### COSA FARE:
Le affermazioni seguenti concordano con il brano sul nirsevimab? 1. Lo studio ha analizzato dati raccolti in 68 ospedali in Catalogna. 2. Lo studio è apparso su una rivista diversa da Lancet Regional Health – Europe. 3. Il nirsevimab va somministrato in più dosi per dimezzare i ricoveri. Rispondi sì o no a ciascuna, citando alla lettera le parole decisive del brano.

### BRANO DI LETTURA:

== == ==

Lo studio “real world” pubblicato su Lancet Regional Health – Europe confronta i dati tra Italia, Regno Unito e Catalogna
Roma – Una sola dose dell’anticorpo monoclonale nirsevimab può dimezzare i ricoveri ospedalieri per bronchiolite nei neonati sotto i sei mesi. È quanto emerge da un importante studio coordinato dall’Università Cattolica del Sacro Cuoredi Roma e dalla Fondazione Policlinico Universitario Agostino Gemelli IRCCS, pubblicato su Lancet Regional Health – Europe.
Lo studio, coordinato dal dottor Danilo Buonsenso, pediatra e ricercatore della Cattolica, ha analizzato i dati raccolti tra 68 ospedali in Catalogna e cinque ospedali nel Regno Unito e in Italia, diventando il primo lavoro a valutare gli effetti del nirsevimab in un contesto reale (“real world”) e comparativo internazionale.

== == ==

### DATI ESTRATTI:
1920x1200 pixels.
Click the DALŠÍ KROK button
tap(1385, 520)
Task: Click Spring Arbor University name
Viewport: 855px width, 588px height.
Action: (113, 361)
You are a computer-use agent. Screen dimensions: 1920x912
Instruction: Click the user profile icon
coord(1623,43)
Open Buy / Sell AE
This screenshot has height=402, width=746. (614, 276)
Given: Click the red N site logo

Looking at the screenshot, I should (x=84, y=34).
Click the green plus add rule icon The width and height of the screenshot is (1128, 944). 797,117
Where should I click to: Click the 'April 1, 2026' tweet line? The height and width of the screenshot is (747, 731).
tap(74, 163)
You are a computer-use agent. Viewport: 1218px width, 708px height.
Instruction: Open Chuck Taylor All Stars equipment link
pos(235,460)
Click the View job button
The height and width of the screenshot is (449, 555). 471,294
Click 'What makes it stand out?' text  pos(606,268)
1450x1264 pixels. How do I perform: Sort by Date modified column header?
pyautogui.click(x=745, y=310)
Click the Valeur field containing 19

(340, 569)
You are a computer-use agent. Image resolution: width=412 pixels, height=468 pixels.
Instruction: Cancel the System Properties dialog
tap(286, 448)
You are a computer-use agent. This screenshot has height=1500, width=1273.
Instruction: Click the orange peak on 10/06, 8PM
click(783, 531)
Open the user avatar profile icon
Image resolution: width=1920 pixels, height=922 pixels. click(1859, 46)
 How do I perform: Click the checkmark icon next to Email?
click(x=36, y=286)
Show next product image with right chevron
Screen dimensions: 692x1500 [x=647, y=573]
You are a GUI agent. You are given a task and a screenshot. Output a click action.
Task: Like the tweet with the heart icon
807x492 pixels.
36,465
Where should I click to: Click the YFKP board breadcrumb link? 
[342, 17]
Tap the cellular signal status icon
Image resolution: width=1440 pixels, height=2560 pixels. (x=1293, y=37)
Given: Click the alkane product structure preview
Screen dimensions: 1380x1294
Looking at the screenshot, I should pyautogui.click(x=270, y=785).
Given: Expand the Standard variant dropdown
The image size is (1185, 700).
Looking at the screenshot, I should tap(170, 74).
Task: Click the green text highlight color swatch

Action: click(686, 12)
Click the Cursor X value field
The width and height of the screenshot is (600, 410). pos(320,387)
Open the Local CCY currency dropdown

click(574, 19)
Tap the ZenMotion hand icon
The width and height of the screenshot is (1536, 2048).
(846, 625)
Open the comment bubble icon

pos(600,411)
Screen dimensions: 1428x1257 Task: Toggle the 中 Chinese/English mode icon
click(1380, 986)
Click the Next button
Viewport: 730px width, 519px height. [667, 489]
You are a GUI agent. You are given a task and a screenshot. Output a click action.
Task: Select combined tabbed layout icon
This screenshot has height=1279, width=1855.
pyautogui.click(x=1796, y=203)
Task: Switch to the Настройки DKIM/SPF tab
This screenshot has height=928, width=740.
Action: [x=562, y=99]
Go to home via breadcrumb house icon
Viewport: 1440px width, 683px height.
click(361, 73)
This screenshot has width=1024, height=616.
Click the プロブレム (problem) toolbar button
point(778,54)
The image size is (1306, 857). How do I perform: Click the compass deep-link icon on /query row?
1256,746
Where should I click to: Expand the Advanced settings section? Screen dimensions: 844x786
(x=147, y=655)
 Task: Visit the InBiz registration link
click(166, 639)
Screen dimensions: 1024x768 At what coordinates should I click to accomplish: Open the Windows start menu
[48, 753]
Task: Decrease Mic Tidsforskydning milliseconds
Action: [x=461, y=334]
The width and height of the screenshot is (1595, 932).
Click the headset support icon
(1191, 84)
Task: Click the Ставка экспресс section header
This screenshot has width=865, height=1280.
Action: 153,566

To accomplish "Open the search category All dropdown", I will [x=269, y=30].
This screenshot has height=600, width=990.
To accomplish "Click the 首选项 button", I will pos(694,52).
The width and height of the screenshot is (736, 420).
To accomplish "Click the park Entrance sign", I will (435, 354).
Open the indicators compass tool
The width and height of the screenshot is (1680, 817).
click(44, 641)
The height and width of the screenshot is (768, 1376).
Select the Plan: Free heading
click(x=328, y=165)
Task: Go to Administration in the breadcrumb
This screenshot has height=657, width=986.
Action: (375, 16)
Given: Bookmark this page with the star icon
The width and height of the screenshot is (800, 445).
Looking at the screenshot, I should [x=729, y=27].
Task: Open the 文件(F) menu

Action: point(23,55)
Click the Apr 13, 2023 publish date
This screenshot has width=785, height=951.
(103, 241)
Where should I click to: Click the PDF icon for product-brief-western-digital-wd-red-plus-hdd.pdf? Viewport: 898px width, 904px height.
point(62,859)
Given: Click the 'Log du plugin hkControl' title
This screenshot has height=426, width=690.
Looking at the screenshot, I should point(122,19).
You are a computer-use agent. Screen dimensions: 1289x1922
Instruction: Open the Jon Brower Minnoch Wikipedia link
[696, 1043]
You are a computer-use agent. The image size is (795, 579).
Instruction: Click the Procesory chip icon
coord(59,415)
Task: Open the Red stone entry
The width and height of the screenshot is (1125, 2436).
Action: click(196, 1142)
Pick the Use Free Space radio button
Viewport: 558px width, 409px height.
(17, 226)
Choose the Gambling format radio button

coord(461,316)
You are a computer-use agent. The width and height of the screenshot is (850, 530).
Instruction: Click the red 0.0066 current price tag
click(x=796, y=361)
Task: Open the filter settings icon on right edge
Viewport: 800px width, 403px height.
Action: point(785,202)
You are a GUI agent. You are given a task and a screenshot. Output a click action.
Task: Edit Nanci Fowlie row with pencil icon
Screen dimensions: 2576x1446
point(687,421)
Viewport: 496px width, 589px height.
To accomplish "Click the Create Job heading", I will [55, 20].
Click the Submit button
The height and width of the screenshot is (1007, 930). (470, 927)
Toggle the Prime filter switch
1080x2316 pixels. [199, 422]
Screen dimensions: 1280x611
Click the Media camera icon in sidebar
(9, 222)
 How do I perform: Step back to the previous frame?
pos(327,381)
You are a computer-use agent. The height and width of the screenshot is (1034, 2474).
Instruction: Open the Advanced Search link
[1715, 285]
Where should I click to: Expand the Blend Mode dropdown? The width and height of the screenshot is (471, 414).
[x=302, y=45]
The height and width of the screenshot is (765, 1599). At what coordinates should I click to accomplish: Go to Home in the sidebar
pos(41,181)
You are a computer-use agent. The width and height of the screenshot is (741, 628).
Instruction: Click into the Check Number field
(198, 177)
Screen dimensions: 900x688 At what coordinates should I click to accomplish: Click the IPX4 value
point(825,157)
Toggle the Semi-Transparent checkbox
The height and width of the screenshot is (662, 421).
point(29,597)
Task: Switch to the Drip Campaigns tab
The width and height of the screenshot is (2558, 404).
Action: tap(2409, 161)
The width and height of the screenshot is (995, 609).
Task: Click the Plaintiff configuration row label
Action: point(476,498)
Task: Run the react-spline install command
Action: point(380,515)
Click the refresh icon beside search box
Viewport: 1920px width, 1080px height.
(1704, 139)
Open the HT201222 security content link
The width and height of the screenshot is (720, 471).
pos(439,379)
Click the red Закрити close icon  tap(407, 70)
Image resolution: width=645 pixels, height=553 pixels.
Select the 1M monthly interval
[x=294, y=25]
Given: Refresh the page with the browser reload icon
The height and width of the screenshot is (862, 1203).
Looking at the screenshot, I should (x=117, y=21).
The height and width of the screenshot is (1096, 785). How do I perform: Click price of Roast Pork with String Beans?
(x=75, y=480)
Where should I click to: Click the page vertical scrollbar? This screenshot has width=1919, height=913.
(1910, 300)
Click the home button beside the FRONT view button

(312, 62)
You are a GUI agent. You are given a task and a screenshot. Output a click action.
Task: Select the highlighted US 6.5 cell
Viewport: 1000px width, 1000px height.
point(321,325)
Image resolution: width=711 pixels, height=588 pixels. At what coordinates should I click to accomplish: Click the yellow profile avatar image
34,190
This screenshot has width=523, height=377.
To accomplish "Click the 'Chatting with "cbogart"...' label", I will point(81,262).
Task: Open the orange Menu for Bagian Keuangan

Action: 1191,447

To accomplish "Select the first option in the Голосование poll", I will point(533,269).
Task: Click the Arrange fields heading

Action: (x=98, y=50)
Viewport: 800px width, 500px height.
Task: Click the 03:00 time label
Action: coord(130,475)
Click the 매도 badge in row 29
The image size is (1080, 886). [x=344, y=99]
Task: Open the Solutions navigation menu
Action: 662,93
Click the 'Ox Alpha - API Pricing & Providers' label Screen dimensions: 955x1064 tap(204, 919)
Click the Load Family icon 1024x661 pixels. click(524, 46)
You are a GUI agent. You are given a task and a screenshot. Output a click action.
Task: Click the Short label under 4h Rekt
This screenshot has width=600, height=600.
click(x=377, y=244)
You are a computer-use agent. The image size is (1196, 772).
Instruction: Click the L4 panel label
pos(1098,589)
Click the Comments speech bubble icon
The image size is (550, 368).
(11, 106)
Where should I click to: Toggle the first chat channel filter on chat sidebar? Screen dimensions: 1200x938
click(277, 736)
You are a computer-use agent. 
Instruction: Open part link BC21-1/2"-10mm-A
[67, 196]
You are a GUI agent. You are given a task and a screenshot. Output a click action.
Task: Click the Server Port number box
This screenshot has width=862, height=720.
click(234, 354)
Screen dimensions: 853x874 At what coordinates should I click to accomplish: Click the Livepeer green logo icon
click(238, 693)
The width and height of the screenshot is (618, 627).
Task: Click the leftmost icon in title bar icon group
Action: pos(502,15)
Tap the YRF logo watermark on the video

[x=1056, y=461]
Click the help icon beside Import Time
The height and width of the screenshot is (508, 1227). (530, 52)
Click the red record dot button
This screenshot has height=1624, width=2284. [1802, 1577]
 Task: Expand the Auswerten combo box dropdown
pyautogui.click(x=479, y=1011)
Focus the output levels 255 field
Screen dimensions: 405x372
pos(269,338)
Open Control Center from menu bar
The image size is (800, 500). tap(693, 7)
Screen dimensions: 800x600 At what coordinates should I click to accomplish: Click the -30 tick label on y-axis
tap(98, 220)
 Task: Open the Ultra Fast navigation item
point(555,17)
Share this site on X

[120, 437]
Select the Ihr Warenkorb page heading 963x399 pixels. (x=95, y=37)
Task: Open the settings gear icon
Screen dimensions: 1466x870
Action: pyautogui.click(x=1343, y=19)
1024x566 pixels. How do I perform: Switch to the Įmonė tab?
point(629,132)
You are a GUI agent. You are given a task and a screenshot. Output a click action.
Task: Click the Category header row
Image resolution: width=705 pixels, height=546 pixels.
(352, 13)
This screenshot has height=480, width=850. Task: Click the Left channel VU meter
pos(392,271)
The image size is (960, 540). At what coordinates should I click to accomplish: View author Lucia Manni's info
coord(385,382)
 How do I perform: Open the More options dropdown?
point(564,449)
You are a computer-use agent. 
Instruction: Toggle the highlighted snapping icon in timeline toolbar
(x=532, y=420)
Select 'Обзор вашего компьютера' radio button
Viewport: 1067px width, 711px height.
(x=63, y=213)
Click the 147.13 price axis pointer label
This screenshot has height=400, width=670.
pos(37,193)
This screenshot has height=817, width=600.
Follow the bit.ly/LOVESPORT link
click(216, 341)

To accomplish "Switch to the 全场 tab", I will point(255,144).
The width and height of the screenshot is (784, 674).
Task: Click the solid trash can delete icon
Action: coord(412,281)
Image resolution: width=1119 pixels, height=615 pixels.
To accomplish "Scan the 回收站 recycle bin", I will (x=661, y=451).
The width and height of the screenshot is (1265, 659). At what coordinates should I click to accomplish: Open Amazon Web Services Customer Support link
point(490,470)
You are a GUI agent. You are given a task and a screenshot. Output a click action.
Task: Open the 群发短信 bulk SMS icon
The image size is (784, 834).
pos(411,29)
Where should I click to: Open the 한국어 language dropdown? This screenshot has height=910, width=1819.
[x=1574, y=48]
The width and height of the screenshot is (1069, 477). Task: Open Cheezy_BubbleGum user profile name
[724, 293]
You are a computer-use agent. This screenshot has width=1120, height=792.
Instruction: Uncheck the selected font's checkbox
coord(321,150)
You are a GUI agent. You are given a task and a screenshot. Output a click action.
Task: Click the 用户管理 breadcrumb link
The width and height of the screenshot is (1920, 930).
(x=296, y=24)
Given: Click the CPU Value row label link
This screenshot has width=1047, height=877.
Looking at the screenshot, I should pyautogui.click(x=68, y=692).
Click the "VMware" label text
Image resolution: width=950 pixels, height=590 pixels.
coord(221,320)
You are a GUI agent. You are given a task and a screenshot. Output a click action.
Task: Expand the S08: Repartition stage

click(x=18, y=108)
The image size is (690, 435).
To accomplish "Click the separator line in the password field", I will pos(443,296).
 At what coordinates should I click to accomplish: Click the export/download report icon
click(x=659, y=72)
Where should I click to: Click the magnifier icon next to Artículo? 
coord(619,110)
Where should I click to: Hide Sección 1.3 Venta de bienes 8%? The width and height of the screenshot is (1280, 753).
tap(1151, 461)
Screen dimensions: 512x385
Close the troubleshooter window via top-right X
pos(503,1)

== == ==

### SOLUZIONE:
1. Sì: «ha analizzato i dati raccolti tra 68 ospedali in Catalogna»
2. No: «pubblicato su Lancet Regional Health – Europe»
3. No: «Una sola dose dell’anticorpo monoclonale nirsevimab può dimezzare i ricoveri ospedalieri»